- [Exercise requirements]:
Copy the rows below word for word, keeping every line as it stands.
=====
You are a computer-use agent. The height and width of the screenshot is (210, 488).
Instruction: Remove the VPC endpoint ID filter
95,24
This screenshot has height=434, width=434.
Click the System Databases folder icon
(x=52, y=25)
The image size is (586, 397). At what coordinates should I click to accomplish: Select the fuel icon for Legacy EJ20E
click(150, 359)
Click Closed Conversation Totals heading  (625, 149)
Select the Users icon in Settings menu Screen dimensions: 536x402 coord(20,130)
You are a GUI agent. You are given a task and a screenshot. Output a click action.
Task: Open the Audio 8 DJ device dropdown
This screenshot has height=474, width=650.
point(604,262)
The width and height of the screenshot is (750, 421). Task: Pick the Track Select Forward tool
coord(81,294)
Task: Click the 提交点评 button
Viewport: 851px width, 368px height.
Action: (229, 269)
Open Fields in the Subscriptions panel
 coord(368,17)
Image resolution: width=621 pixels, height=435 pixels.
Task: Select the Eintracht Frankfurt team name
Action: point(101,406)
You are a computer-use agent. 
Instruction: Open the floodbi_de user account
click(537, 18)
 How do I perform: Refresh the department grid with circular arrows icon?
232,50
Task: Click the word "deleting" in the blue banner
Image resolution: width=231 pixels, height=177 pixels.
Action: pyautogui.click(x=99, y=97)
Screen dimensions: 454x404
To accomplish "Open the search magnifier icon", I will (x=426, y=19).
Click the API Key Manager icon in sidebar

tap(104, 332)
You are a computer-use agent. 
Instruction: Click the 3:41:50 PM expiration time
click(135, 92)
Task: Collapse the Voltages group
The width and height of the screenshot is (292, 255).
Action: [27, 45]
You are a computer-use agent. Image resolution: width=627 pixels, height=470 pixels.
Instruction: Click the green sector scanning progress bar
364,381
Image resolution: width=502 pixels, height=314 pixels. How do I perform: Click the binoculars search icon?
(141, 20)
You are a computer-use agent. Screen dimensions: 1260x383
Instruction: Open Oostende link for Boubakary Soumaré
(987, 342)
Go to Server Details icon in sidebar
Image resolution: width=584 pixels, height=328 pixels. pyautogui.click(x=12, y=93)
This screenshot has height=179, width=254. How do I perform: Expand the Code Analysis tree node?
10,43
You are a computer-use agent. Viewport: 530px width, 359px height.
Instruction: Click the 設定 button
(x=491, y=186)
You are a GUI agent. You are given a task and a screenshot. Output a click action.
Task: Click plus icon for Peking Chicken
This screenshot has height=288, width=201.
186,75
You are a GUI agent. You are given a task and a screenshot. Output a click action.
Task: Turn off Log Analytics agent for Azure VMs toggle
=====
- [Answer in full]:
You are a computer-use agent. The height and width of the screenshot is (210, 488).
Instruction: Remove the VPC endpoint ID filter
95,24
This screenshot has height=434, width=434.
Click the System Databases folder icon
(x=52, y=25)
The image size is (586, 397). At what coordinates should I click to accomplish: Select the fuel icon for Legacy EJ20E
click(150, 359)
Click Closed Conversation Totals heading  (625, 149)
Select the Users icon in Settings menu Screen dimensions: 536x402 coord(20,130)
You are a GUI agent. You are given a task and a screenshot. Output a click action.
Task: Open the Audio 8 DJ device dropdown
This screenshot has height=474, width=650.
point(604,262)
The width and height of the screenshot is (750, 421). Task: Pick the Track Select Forward tool
coord(81,294)
Task: Click the 提交点评 button
Viewport: 851px width, 368px height.
Action: (229, 269)
Open Fields in the Subscriptions panel
 coord(368,17)
Image resolution: width=621 pixels, height=435 pixels.
Task: Select the Eintracht Frankfurt team name
Action: point(101,406)
You are a computer-use agent. 
Instruction: Open the floodbi_de user account
click(537, 18)
 How do I perform: Refresh the department grid with circular arrows icon?
232,50
Task: Click the word "deleting" in the blue banner
Image resolution: width=231 pixels, height=177 pixels.
Action: pyautogui.click(x=99, y=97)
Screen dimensions: 454x404
To accomplish "Open the search magnifier icon", I will (x=426, y=19).
Click the API Key Manager icon in sidebar

tap(104, 332)
You are a computer-use agent. 
Instruction: Click the 3:41:50 PM expiration time
click(135, 92)
Task: Collapse the Voltages group
The width and height of the screenshot is (292, 255).
Action: [27, 45]
You are a computer-use agent. Image resolution: width=627 pixels, height=470 pixels.
Instruction: Click the green sector scanning progress bar
364,381
Image resolution: width=502 pixels, height=314 pixels. How do I perform: Click the binoculars search icon?
(141, 20)
You are a computer-use agent. Screen dimensions: 1260x383
Instruction: Open Oostende link for Boubakary Soumaré
(987, 342)
Go to Server Details icon in sidebar
Image resolution: width=584 pixels, height=328 pixels. pyautogui.click(x=12, y=93)
This screenshot has height=179, width=254. How do I perform: Expand the Code Analysis tree node?
10,43
You are a computer-use agent. Viewport: 530px width, 359px height.
Instruction: Click the 設定 button
(x=491, y=186)
You are a GUI agent. You are given a task and a screenshot. Output a click action.
Task: Click plus icon for Peking Chicken
This screenshot has height=288, width=201.
186,75
You are a GUI agent. You are given a task and a screenshot. Output a click action.
Task: Turn off Log Analytics agent for Azure VMs toggle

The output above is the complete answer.